Mookie Betts encabezó la exhibición ofensiva de los Dodgers de Los Ángeles, que se impusieron con un marcador de 8-2 ante los Gigantes de San Francisco gracias a una destacada jornada de cinco cuadrangulares en el terreno de juego.

El poder de Betts en la ofensiva

El jardinero abrió el marcador en la misma primera entrada al conectar su bambinazo número 21 de la temporada por el jardín izquierdo-central. Más adelante, en el octavo episodio, repitió la dosis con un compañero en circulación para llegar a 22 cuadrangulares en la campaña y redondear una actuación sobresaliente.

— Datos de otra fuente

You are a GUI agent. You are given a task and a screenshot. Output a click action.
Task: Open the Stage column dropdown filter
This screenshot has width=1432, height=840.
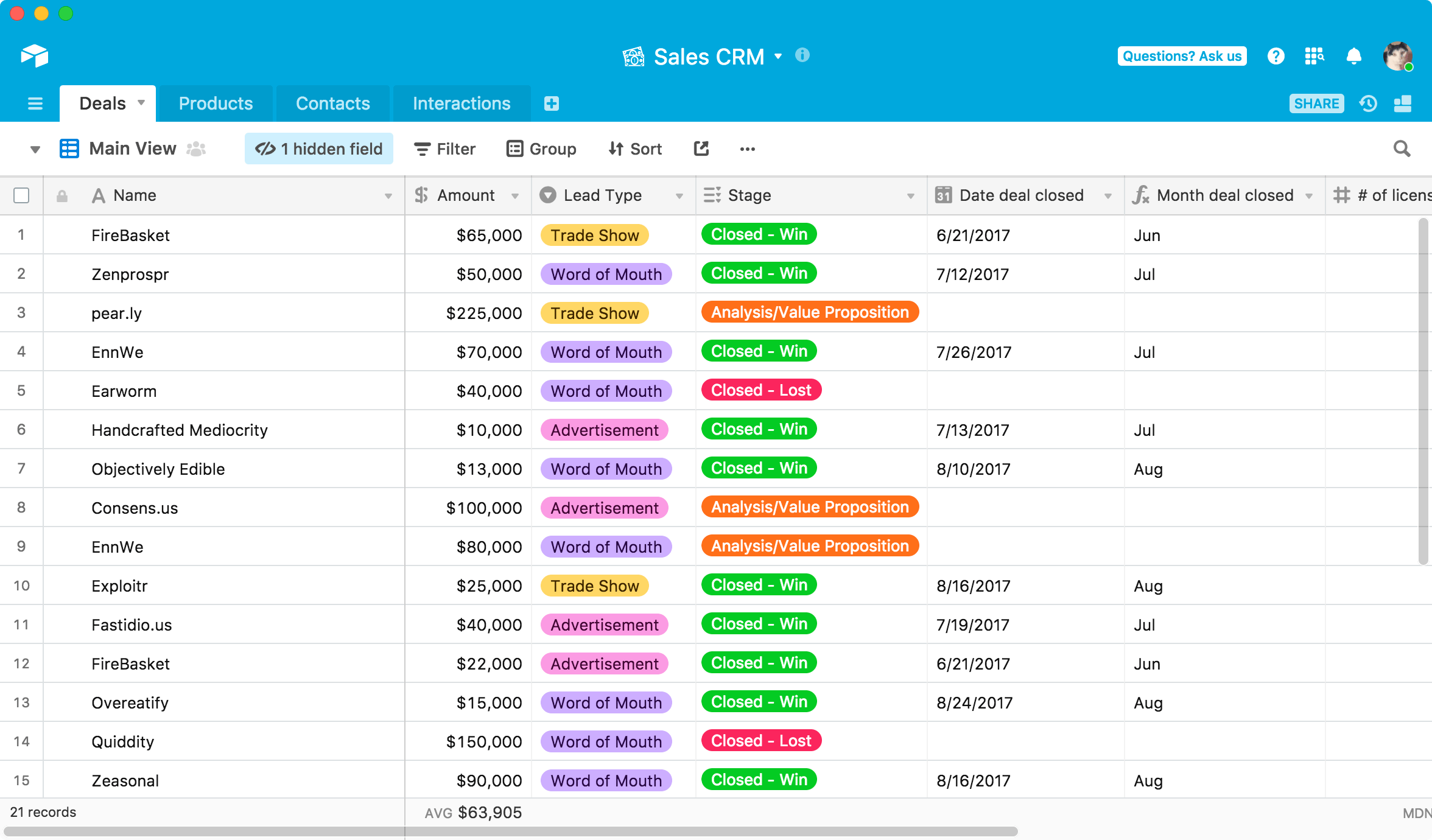[x=909, y=196]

En el aspecto individual, Betts finalizó el encuentro de 4-3, con tres carreras impulsadas y una base por bolas otorgada. Desde el montículo, Tyler Glasnow se acreditó la victoria tras una labor sólida, mientras que el revés fue para Jason Foley.

Conmemoración y liderazgo en la división

Este despliegue de fuerza sirvió como marco para conmemorar los 20 años del histórico juego conocido como el «4+1», una de las remontadas más recordadas en la trayectoria de la franquicia californiana.

Con este triunfo como locales, los Dodgers llegaron a 94 victorias en el año para afianzarse en la cima de la División Oeste de la Liga Nacional en la recta final hacia la postemporada.